The physical abilities of patients improved substantially as evidenced by 3.3 times longer walking distance on a treadmill in PycnoQ10® treated patients, versus marginal improvement in the control group. As the heart is strengthened, a larger blood volume is pumped with every beat. This allows the heart to lower the beat rate and still sufficiently supply body organs with oxygen. The quality of life of patients also improved with PycnoQ10®, as validated with the Karnofsky Index, a performance scale that rates patients according to their functional impairment. At baseline patients had Karnofsky values of 43 percent, which is categorized as “handicapped and dependent on qualified medical help.” After treatment with PycnoQ10® the values were up to 54.7 percent, described as “help and medical assistance are often required.” No significant improvement of Karnofsky Index was observed in the control group. The distal edema, expressed as the percentage of the initial volumetric value, decreased significantly to 72 percent in PycnoQ10® treated patients but was increased by four percent in the control group. Nine PycnoQ10® treated patients (out of 32) and three (out of 21) taking placebo improved NYHA class.
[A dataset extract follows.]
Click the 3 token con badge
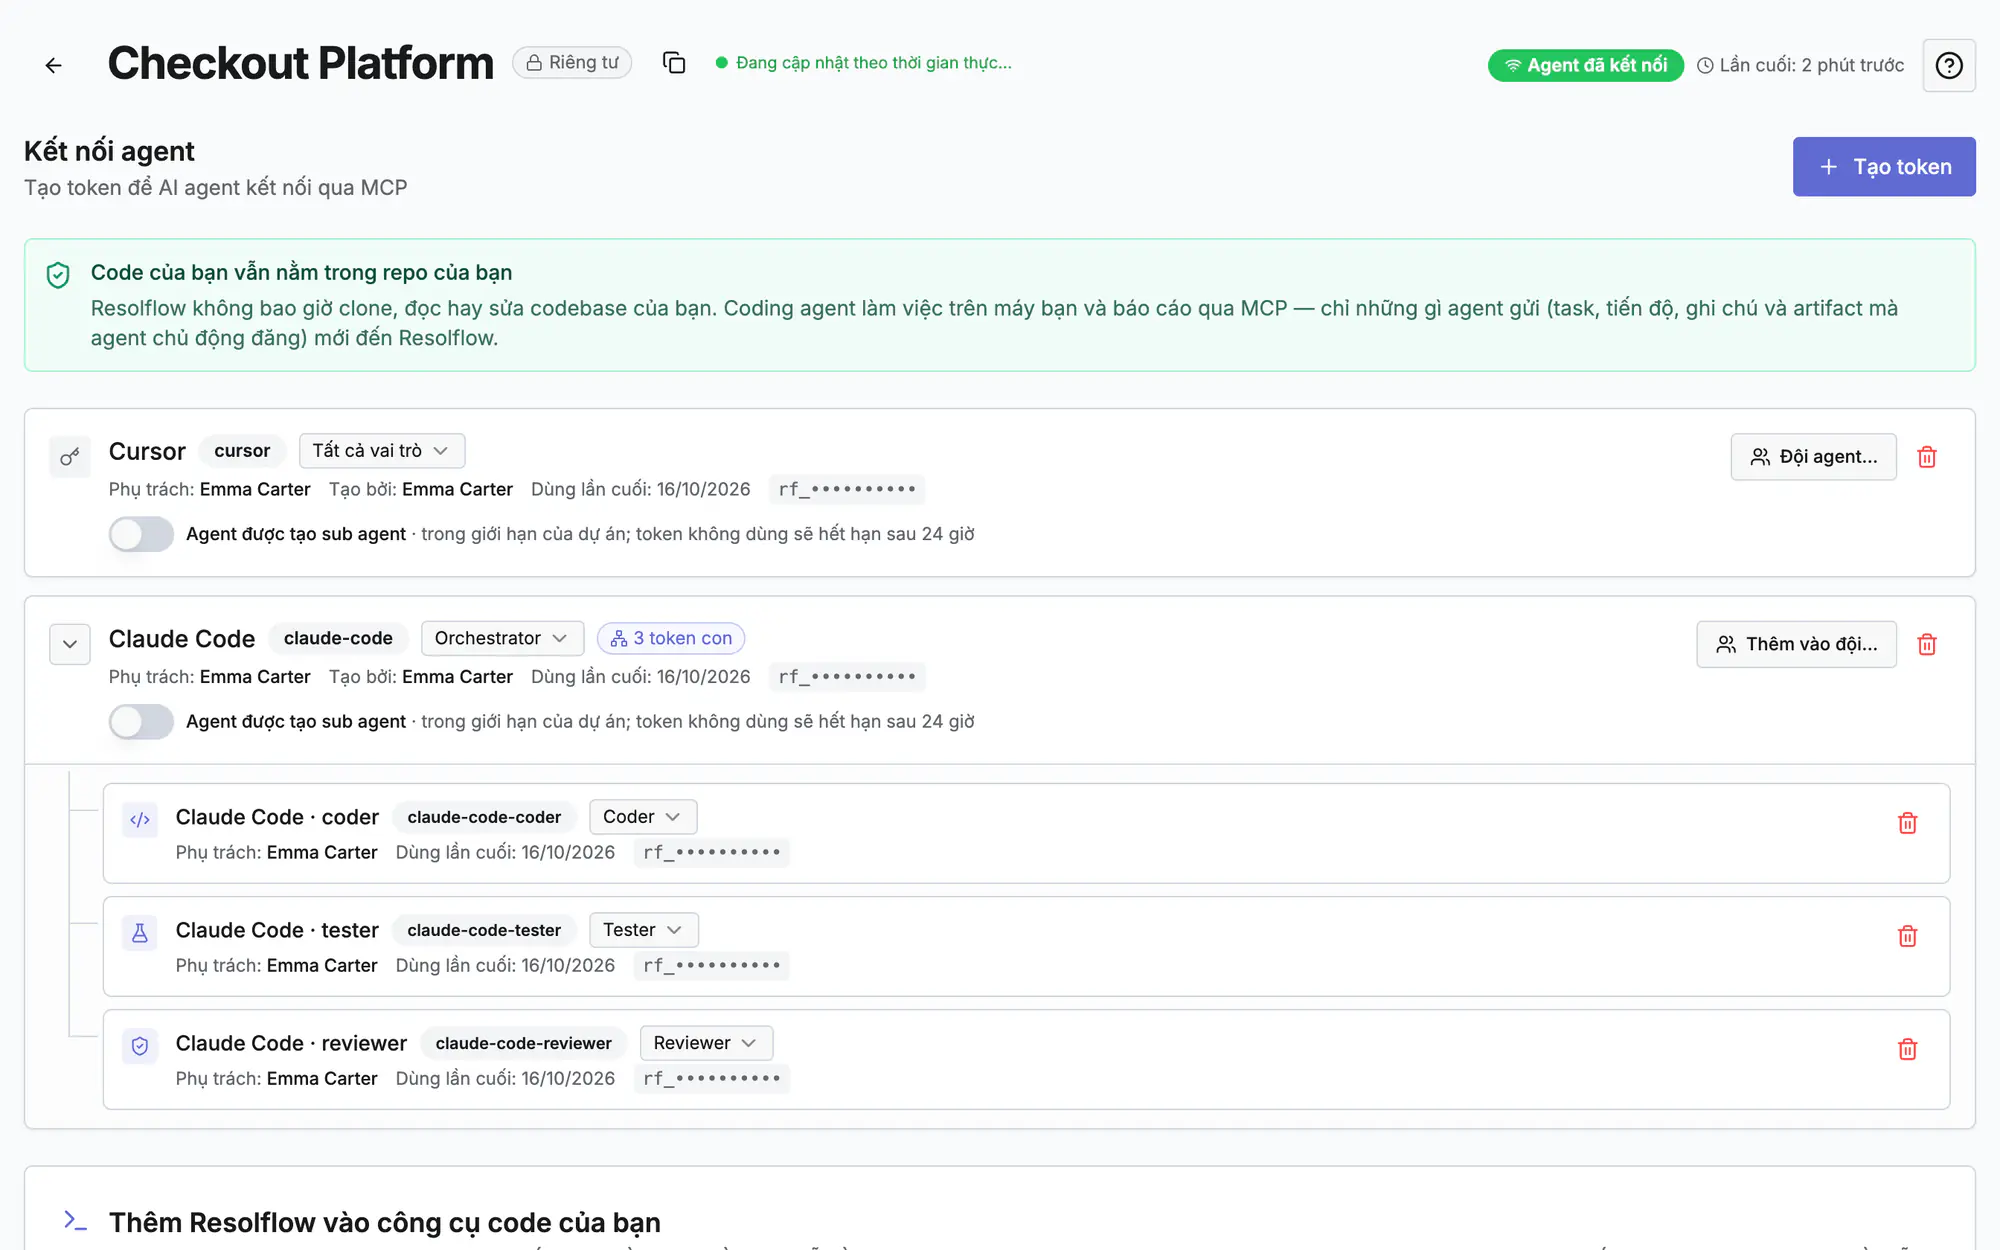This screenshot has width=2000, height=1250. (671, 638)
“Coenzyme Q10 has been extensively researched for its ability to strengthen the heart muscle, specifically in patients with heart failure. Preclinical trials have suggested that Pycnogenol® strengthens heart chamber walls and dilates arteries,” said Dr. Belcaro. “These preliminary observations suggest that the respective contributions of Coenzyme Q10 and Pycnogenol® in PycnoQ10® may significantly improve heart health.”

The study showed decreased blood pressure and heart rate, confirming results from prior studies using Pycnogenol® and CoQ10. Previous studies have found that Pycnogenol® significantly improves endothelial function and consequently improves hypertension as well as long-term consequences such as renal function problems. To date, Pycnogenol® has been investigated in more than 30 clinical trials related to cardiovascular health.

 

Reference
Belcaro G, Cesarone MR, Dugall M, Hosoi M, Ippolito E, Bavera P, Grossi MG. Investigation of Pycnogenol® in combination with coenzymeQ10 in heart failure patients (NYHA II/III). Panminerva Med 2010; 52 (2 Suppl 1): 21-5.